▸ **Objetivo A**
Reproduza, por favor, o trecho do texto sobre arrependimento que vai de "Escrevi uma vez" até "seja tão difícil.".
▸ **Objetivo B**
Escreva a continuação do texto sobre arrependimento a partir do ponto em que ele termina.

Aprender a se arrepender
Melhor se virar com o arrependimento do que não honrar a vontade
"Tenho medo de ter filho e me arrepender", me confidenciou uma leitora. "Tenho medo de fazer tatuagem e me arrepender", disse outra. "Tenho medo de pedir demissão e me arrepender", disse uma terceira. “Tenho medo de terminar meu relacionamento”: já rolou isso também… Todas elas queriam um conselho, então eu dei: façam o que tiverem vontade de fazer, não vontade boba, imediatista, mas vontade funda, importante. Honre as suas vontades que importam - de que vale a vida se não fizermos isso? Alguns discernimentos a gente só ganha agindo, e é inevitável que, depois de agir, algumas vezes ficaremos com a sensação de ter errado. É uma sensação ruim, claro, mas a vida é cheia de sensações ruins - felizmente, de sensações boas também. Assim como é fundamental aprender a sofrer, é importante aprender o que fazer com o arrependimento. Para mim, mais produtivo do que ter medo de me arrepender foi aprender a ser um boa arrependida.
"Você parece que gosta muito de ser mãe, né?", a leitora com medo de ter filho me perguntou. Só que eu não tinha dormido nada bem naquela noite e respondi: "Pois saiba que neste momento mesmo estou arrependida". Ela perguntou se eu estava brincando, mas continuei: "Ultimamente não está fácil e tenho me arrependido umas três vezes por semana. No resto do tempo, ou não penso nisso ou estou amando a maternidade". Tem sido assim para mim. Reconhecer com auto honestidade as contradições e as flutuações dos meus desejos e do meu estado de espírito só melhorou o meu estar no mundo e em mim mesma. Às vezes, me assusta um pouco, mas costuma ser mais interessante do que assustador.
Escrevi uma vez que não me arrependo de nada, pois se pudesse fazer diferente teria feito, mas era mentira, quer dizer: na hora que escrevi eu estava sendo honesta, era uma dessas verdades provisórias. A verdade mais sólida é que eu vivo me arrependendo de um monte de coisas, mas também é verdade que me desarrependo no momento seguinte ou algum tempo depois. Não sou uma arrependida convicta, e vou te dizer que isso tem me poupado da amargura, mesmo que esse tempo em que vivemos seja tão difícil.

▸ **Listagem apresentada**

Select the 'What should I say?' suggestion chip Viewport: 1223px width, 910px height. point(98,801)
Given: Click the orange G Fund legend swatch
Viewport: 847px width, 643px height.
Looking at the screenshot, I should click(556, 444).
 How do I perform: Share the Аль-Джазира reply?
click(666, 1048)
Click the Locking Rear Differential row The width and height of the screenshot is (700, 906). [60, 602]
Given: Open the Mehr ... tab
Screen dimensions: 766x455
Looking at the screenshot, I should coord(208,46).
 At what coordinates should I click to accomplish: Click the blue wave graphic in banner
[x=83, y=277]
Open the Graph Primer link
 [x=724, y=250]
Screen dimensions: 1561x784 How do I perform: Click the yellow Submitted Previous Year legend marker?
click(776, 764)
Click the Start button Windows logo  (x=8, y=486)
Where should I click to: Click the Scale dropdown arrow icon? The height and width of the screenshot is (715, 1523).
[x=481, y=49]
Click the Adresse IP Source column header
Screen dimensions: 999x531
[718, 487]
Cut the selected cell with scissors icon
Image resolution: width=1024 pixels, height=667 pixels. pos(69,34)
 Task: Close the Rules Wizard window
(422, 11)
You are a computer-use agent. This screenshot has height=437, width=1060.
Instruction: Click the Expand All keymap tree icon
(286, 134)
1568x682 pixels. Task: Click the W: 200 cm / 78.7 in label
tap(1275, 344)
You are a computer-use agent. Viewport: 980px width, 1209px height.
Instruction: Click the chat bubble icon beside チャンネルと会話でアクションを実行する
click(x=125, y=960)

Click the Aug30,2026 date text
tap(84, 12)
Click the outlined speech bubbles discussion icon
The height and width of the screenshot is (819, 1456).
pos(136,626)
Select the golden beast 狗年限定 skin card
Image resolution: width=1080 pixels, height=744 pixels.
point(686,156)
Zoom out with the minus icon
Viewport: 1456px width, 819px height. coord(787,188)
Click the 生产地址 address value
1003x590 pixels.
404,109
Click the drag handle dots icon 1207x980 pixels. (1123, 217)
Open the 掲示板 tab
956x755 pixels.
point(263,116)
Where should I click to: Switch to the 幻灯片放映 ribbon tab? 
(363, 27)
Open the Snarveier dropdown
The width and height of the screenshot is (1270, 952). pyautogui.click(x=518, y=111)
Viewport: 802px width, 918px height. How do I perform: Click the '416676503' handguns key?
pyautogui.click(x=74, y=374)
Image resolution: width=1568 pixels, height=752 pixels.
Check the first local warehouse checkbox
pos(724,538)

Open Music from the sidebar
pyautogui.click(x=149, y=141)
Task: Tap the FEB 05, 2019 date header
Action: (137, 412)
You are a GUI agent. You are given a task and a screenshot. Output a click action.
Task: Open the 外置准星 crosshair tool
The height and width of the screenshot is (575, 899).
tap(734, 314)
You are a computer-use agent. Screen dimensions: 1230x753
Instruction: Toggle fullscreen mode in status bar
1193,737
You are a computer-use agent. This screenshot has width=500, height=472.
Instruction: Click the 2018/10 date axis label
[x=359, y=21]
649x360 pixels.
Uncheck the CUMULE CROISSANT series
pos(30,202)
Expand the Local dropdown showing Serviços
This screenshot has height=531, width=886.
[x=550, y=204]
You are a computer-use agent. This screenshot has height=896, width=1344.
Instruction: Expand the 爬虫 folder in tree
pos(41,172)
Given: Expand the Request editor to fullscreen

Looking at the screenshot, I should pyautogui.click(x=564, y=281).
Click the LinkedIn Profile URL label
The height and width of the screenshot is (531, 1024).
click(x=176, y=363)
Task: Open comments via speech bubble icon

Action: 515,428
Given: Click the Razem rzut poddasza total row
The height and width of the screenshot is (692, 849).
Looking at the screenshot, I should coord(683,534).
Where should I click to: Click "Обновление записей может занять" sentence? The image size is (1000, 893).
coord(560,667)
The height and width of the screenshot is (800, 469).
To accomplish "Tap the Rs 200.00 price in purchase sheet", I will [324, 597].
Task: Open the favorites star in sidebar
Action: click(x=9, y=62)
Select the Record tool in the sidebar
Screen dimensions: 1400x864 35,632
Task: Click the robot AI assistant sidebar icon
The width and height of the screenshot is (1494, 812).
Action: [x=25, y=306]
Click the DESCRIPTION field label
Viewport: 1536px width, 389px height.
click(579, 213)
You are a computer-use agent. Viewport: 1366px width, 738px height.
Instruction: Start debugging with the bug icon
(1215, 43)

▸ **Resposta da tarefa A**
Escrevi uma vez que não me arrependo de nada, pois se pudesse fazer diferente teria feito, mas era mentira, quer dizer: na hora que escrevi eu estava sendo honesta, era uma dessas verdades provisórias. A verdade mais sólida é que eu vivo me arrependendo de um monte de coisas, mas também é verdade que me desarrependo no momento seguinte ou algum tempo depois. Não sou uma arrependida convicta, e vou te dizer que isso tem me poupado da amargura, mesmo que esse tempo em que vivemos seja tão difícil.

▸ **Resposta da tarefa B**
De modo geral, procuro me conciliar com o que vai acontecendo na minha vida. Quando algo sai diferente do que eu queria e não posso fazer nada a respeito, meu movimento costuma ser o de me frustrar e em seguida tentar tirar algum aprendizado da situação. Transformar dores em aprendizados é uma espécie de hobby existencial que me faz bem, me ajuda bastante a não ficar presa no que deu errado. Gosto assim: sentir tudo que tem para sentir, inclusive frustrações e arrependimentos, mas não ficar presa a nada disso. Se eu também não sei ficar presa a alegrias e a um bem-estar contínuo, me parece um equilíbrio justo: se não consigo me prender de vez numa sensação boa, também me recuso a ficar presa numa sensação ruim.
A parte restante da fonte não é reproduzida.